Ackermann gehörte nicht zu den Interviewten, aber sein Denken und Handeln bestätigt diese Abkopplung von der realen Welt und jeglicher Verantwortung ihr gegenüber. So sagte er Anfang 2004 zu Beginn eines spektakulären Prozesses: «Dies ist das einzige Land, in dem diejenigen, die Erfolg haben und Werte schaffen, deswegen vor Gericht gestellt werden.» Ackermann stand damals wegen Untreue vor Gericht. Dazu passt auch, dass er – angesprochen auf die Ursachen der Finanzmarktkrise – heute zwar vage «Irrtümer» einräumt, mehr aber auch nicht.

In aller Selbstverständlichkeit schiebt er vielmehr anderen, vor allem der Politik, die Schuld zu. Er spricht stets von «der Staatsschuldenkrise», für die «ursächlich» nicht Unternehmen und Finanzmärkte verantwortlich seien, sondern die Staaten, die sich zu hoch verschuldet hätten. Gewiss, so räumt er manchmal ein, habe sich die Verschuldung einiger Staaten durch die Bankenrettung erhöht, aber das sei nicht entscheidend gewesen, die Staatsschulden seien bereits zuvor viel zu hoch gewesen – dabei lag sie in Ländern wie Irland und Britannien vor der Finanzmarktkrise bei 25 respektive 40 Prozent des Bruttoinlandsprodukts.

So kommt es, dass Ackermann ebenso eisern wie selbstverständlich am Ziel von 25 Prozent Rendite auf das Eigenkapital vor Steuern festhält: Dass sich die Ursachen der Krise in dieser Ziffer verdichtet widerspiegeln, liegt weit außerhalb seiner Gedankenwelt. Im Jahr 2005 erreichte Ackermann das erste Mal diese Kennziffer; seither ist seine Amtszeit untrennbar mit diesem öffentlich proklamierten Ziel verbunden, das aggressive Geschäftsmethoden zur Folge haben musste, weil es mit dem normalen Kundenkreditgeschäft nicht zu erreichen ist.

Der Kniefall der Medien

Noch ist offen, ob der neue starke Mann diesen Herausforderungen gewachsen ist. Anshu Jain, 1963 in Indien geboren, hat als Investmentbanker zwar viel für die Rendite der Deutschen Bank und die Dividende ihrer AktionärInnen – darunter die Credit Suisse Group – getan, aber auch allerlei Probleme geschaffen, mit denen sich die Bank noch jahrelang herumschlagen muss. Gleichwohl rollten ihm die deutschen Qualitätsblätter bereits den roten Teppich aus.

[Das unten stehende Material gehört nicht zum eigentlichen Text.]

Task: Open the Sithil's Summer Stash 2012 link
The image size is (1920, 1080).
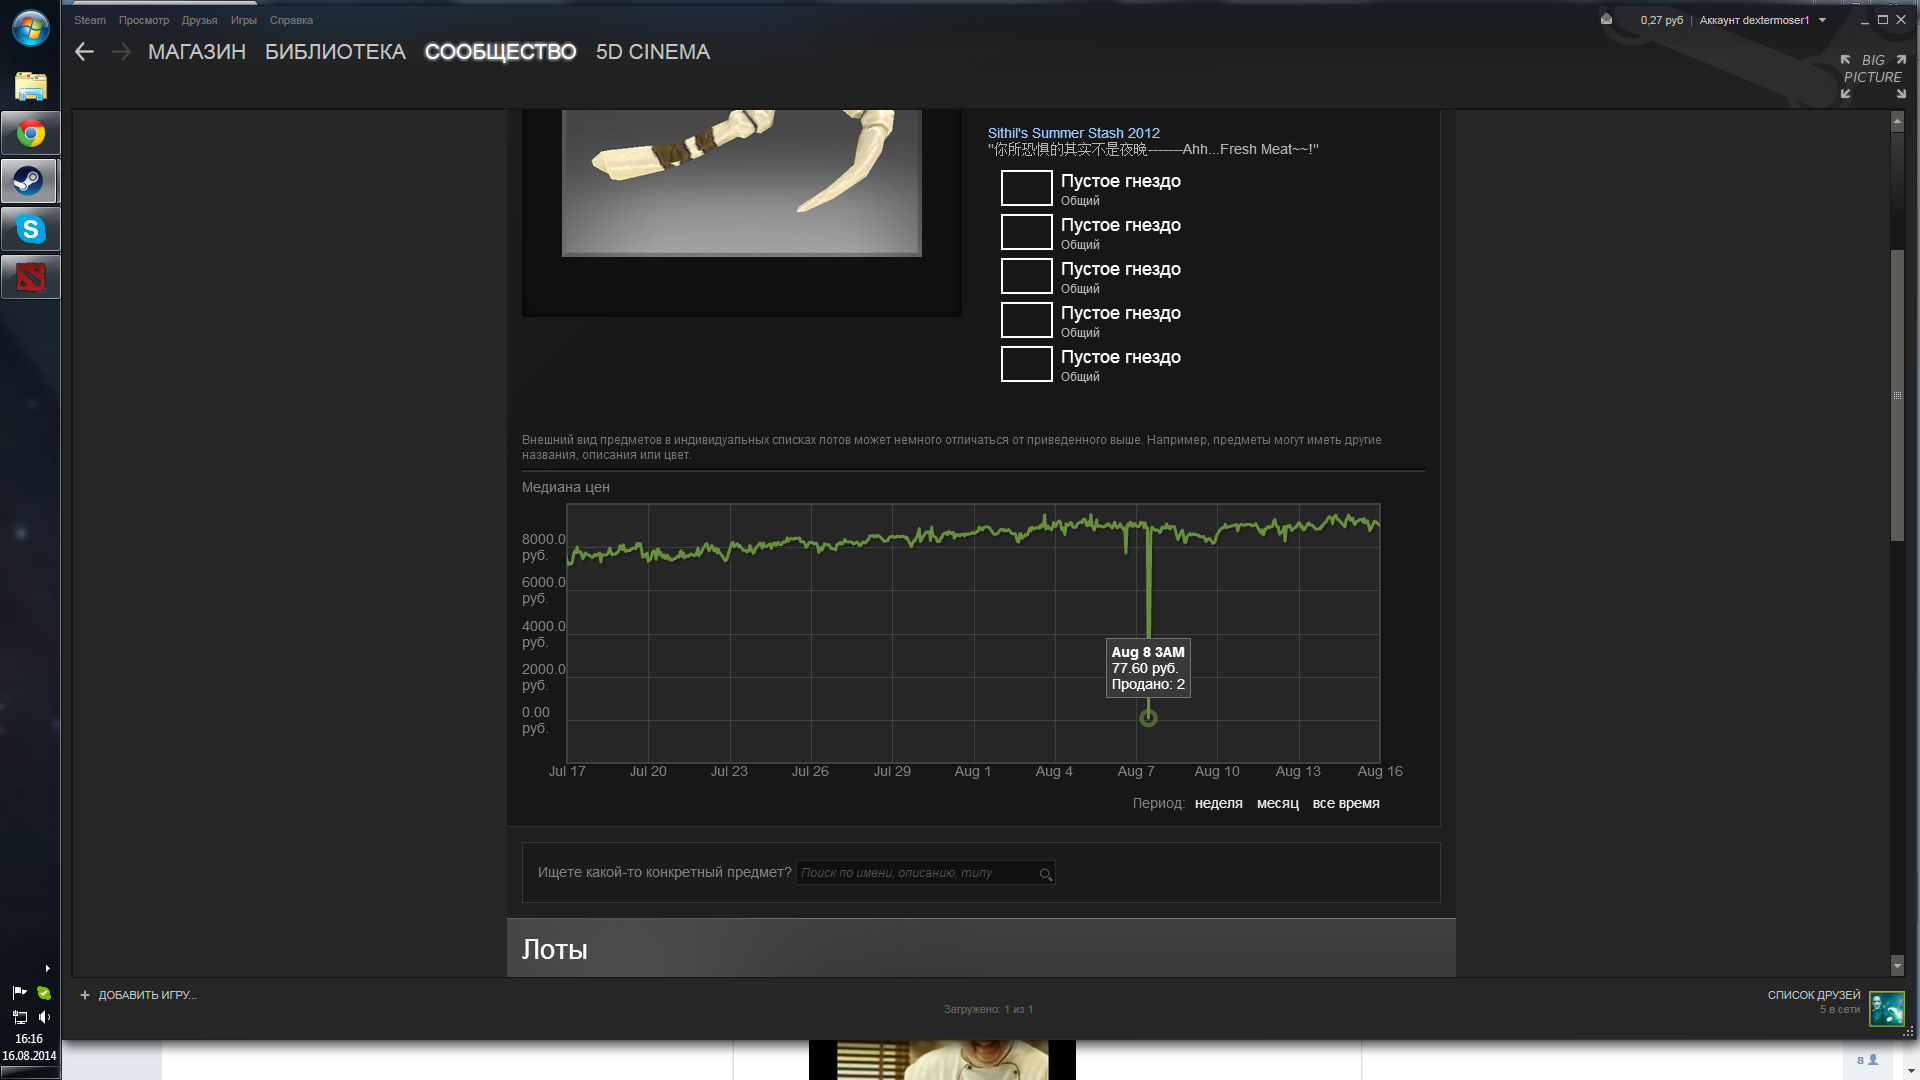Action: pyautogui.click(x=1073, y=133)
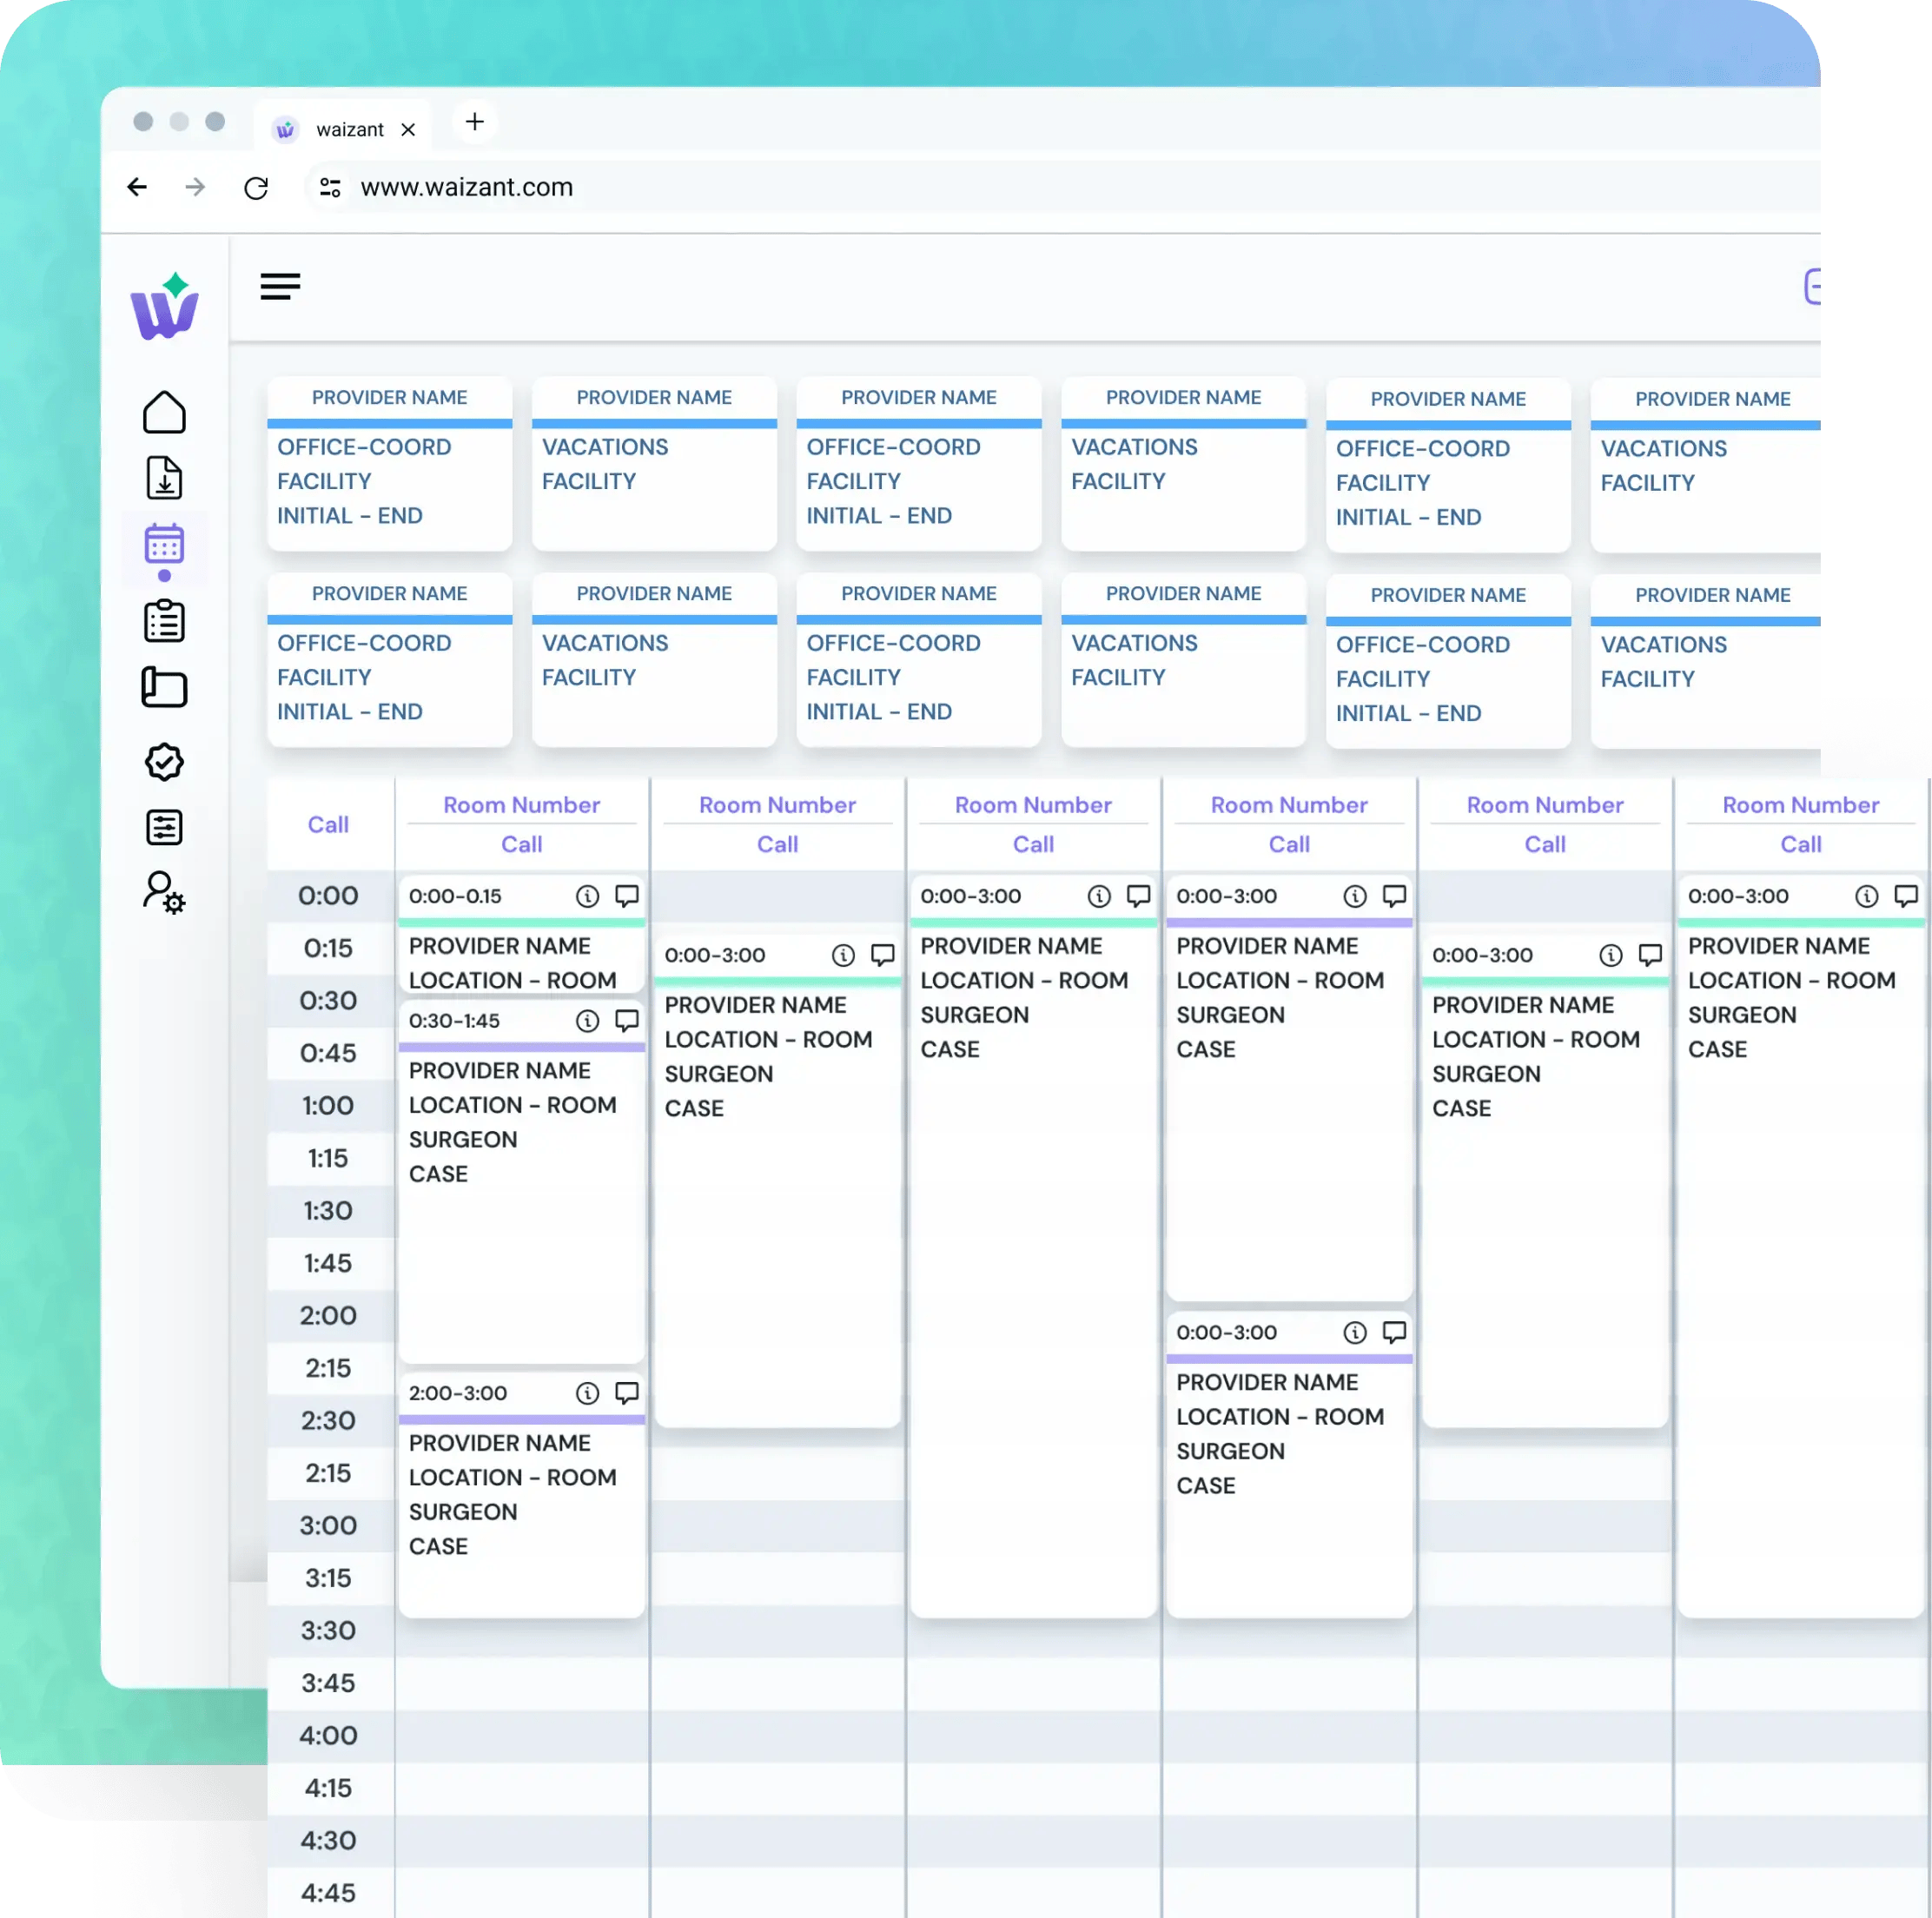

Geradezu ergriffen schilderten die «Zeit»-Autoren Mark Schieritz und Arne Storn im September 2011 unter der Überschrift «Der Unfassbare», wie Jain und sein Vorstandskollege Fitschen die Entscheidung des Aufsichtsrats im Saal «in Turm A» entgegennehmen, einem der glasverspiegelten Zwillingstürme nahe der Taunusanlage in Frankfurt. Unter Jains Führung sei «die Deutsche Bank zu einem der aggressivsten Investmenthäuser auf dem Globus» geworden, heißt es anerkennend im «Zeit»-Artikel. «Anshu Jain ist einer der erfolgreichsten Banker der Welt. Eine Gewinnmaschine. Der Vorstandsvorsitzende der Deutschen Bank aber ist mehr als der oberste Finanzmann des Landes. Er ist Ansprechpartner der Kanzler und Ratgeber der Konzerne.» Und: Er sei ein Mann, «der die Deutschen überraschen wird – und fordern».

Wer JournalistInnen hat, die vor der heiligen Institution Deutsche Bank so eloquent knien, der braucht keine ÖffentlichkeitsarbeiterInnen mehr. Im «Handelsblatt» war Anfang Februar Ähnliches zu lesen. Im Mai beginne «ein denkwürdiges Experiment», «bei dem beide Teilnehmer bis an ihre Grenzen werden gehen müssen». Der eine, «Jain, der Händler, muss lernen, dass er künftig zwei Interessen zu dienen hat: dem Interesse seiner Bank und dem jener Nation, die seinem Haus Namen und Heimat gibt». Und «den Deutschen», so geht es schwülstig weiter, müsse zugemutet werden, «dass sie den Anderen als den Ihren akzeptieren». Deutschland und Jain seien enger verbunden, «als es beiden heute bewusst sein dürfte». Denn: «Scheitert Jain, ist auch Deutschland beschädigt.»

Zu diesem Satz passt vorzüglich die Bilanz von Sighard Neckel: «Die Götterdämmerung der Banker hat nicht stattgefunden.» Die Götter sind wieder auferstanden, und die Deutsche Bank regiert weiter.